Computers that function more like the human brain rather than conventional digital systems would be based on neuronal-like networks, as opposed to logic gates or blocks, and would require reduced power compared to digital computers. Traditional computing relies on two main types of memory. The first of these is RAM, which works very fast as long as the computer is plugged into a power supply, but this type of memory does not retain unsaved data if power is lost. The second is nonvolatile memory (for example, a flash memory key, hard drive or CD), which, for its part, does store information even when it is not powered, but is much slower than RAM.

STT-MRAM is a real alternative that researchers are working on, and it is both fast and continues to store information even when the power is switched off. This is because data is stored not as electric charges but as magnetic spins – in parallel or anti-parallel states, for example.

Stochastic switching and probabilistic programming

However, there is a problem with this new technology in that it suffers from so-called stochastic switching. "The time required to program one memory state to another can be quite long because it is a random quantity," explains team leader Damien Querlioz of the Institut d’Electronique Fondamentale at the Université Paris-Sud in Orsay. "We are thus never sure whether we have actually succeeded in storing information in the nanocomponents making up these memories – magnetic tunnel junctions (MTJs) – or not." The phenomenon is called probabilistic programming.

An MTJ is the basic structure of a magnetic memory and is composed of a fixed magnetic layer, an oxide layer and a free magnetic layer, the magnetization of which can be parallel or anti-parallel to the magnetization of the fixed layer. The anti-parallel state has a high resistance while the parallel state has a low one.

Like a binary bipolar memristor

Thanks to the spin-transfer torque (STT) effect, a positive current can switch the STT-MTJ from the anti-parallel to the parallel state, while a negative current can switch it in the opposite sense. In this respect, an STT-MTJ looks very much like a binary bipolar memristor (a device that “remembers” how much current has flowed through it).

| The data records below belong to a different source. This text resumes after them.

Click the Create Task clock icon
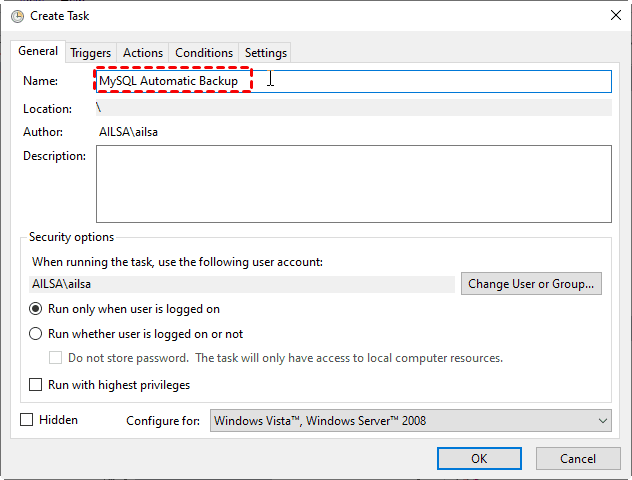 click(x=17, y=16)
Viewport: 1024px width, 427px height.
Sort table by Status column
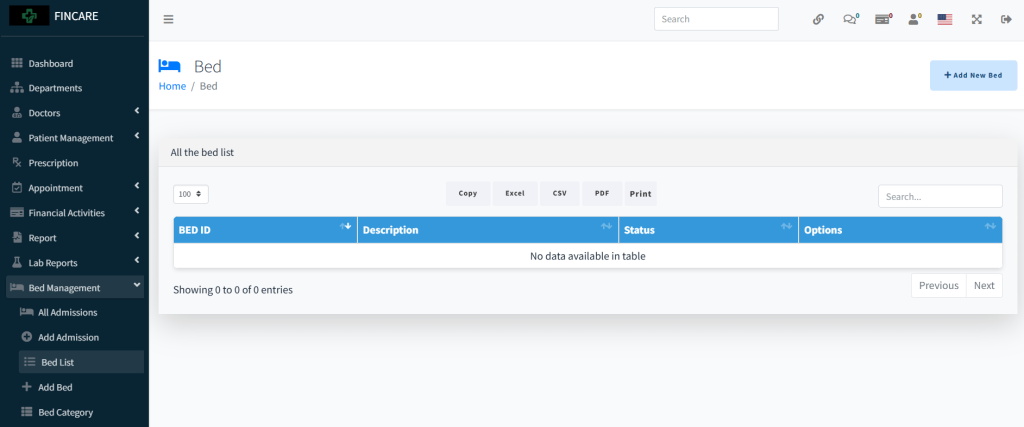pyautogui.click(x=707, y=230)
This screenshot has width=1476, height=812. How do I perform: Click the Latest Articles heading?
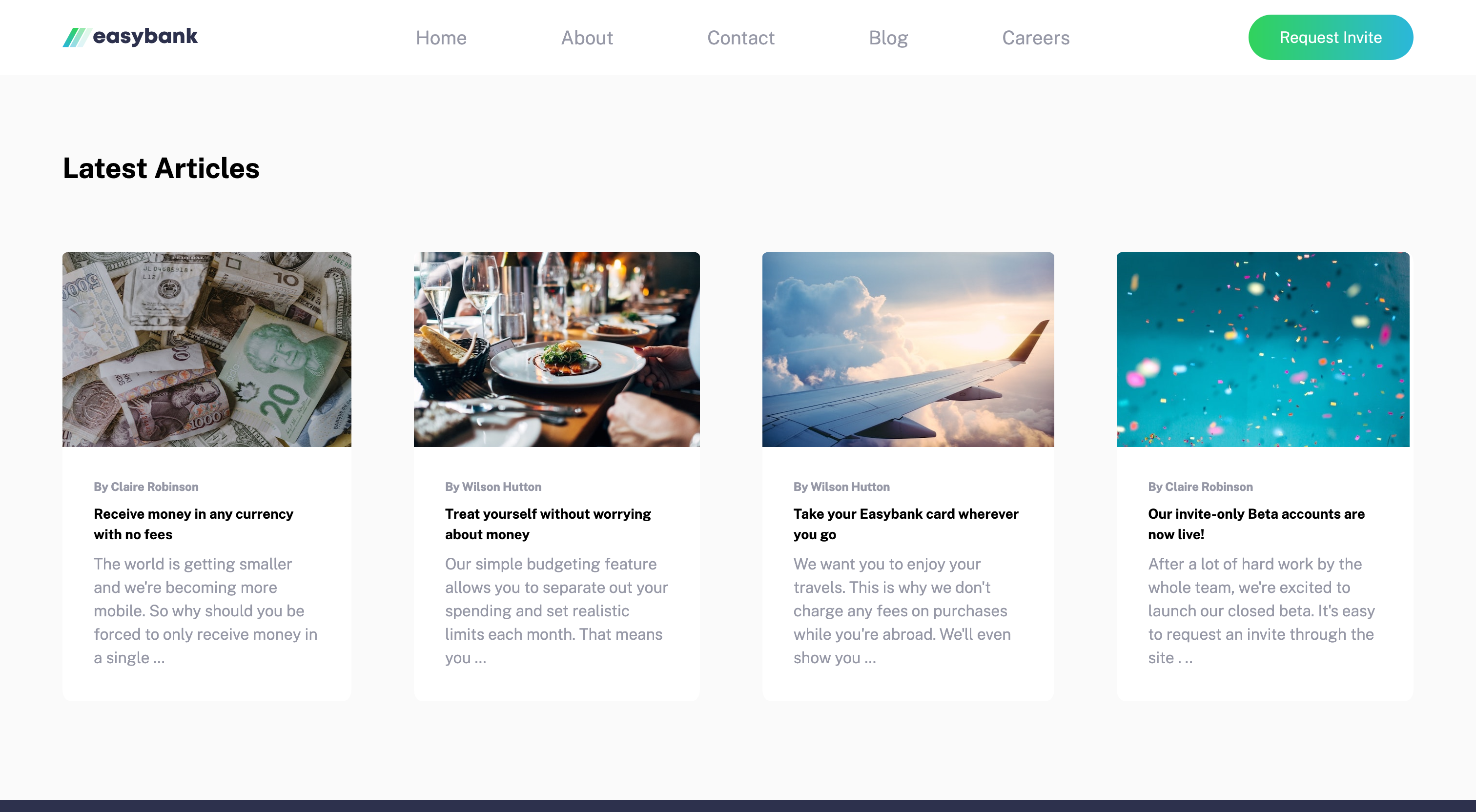tap(161, 168)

In classical memory storage, we get around the probabilistic programming problem by applying a current to the MTJs for a sufficiently long period of time (to increase the probability of switching from one memory state to another), says Querlioz, but this strategy consumes a lot of energy.

Turning probabilistic programming into an advantage

Now, his team is suggesting that probabilistic programming might itself be turned into an advantage. The researchers say that the MTJs can in fact be used as synapses (or connections) in a neuro-inspired system that requires very little energy (less than 200 nW) to work, but which can deal with a lot of data. The probabilistic programming is a way for the system to learn what its function is – in the same way the synapses in the human brain learn.

“If we choose to use short programming current pulses, rather than long ones, there is only a certain probability that the memory will change state during the pulse,” explains Querlioz. “The memory does not change state each time. This result reminds us of models used in neuroscience, and how the brain itself works. Indeed, a synapse is not programmed to learn each time but does so progressively. We found that our MTJs can be ‘trained’ in this way too.”

Performing basic cognitive tasks

In preliminary computer simulations, the researchers have shown that their system can perform basic cognitive tasks like analyzing simple images or videos. It can also recognize certain objects in the videos – something that traditional memories are unable to do, they say.

Stanley Williams, HP Senior Fellow and the Director of the Information & Quantum Systems Lab at HP, comments that the new system is a “very interesting application” of STT devices. “It is very likely that the most important uses for all types of memristors will be in various types of neuromimetic circuits, beyond standard memories,” he says.

Making hybrid CMOS/stochastic synapse circuits?

So where next? The team, which includes scientists from CEA-List in Saclay, now indeed plans to fabricate circuits containing the STT-MTJs as synapses. These circuits will be very different from those exploiting STT-MTJs as conventional memories.

“We would also like to make hybrid CMOS/stochastic synapse circuits,” adds Querlioz. “Our work might help us find new ways in which to use memristive nanodevices too. We should not always think of unpredictability inherent in nanoscale physics as being our enemy but perhaps try to exploit it as the basis for efficient information processing using novel computing concepts.”

The research is published in IEEE Transactions on Biomedical Circuits and Systems DOI: 10.1109/TBCAS.2015.2414423.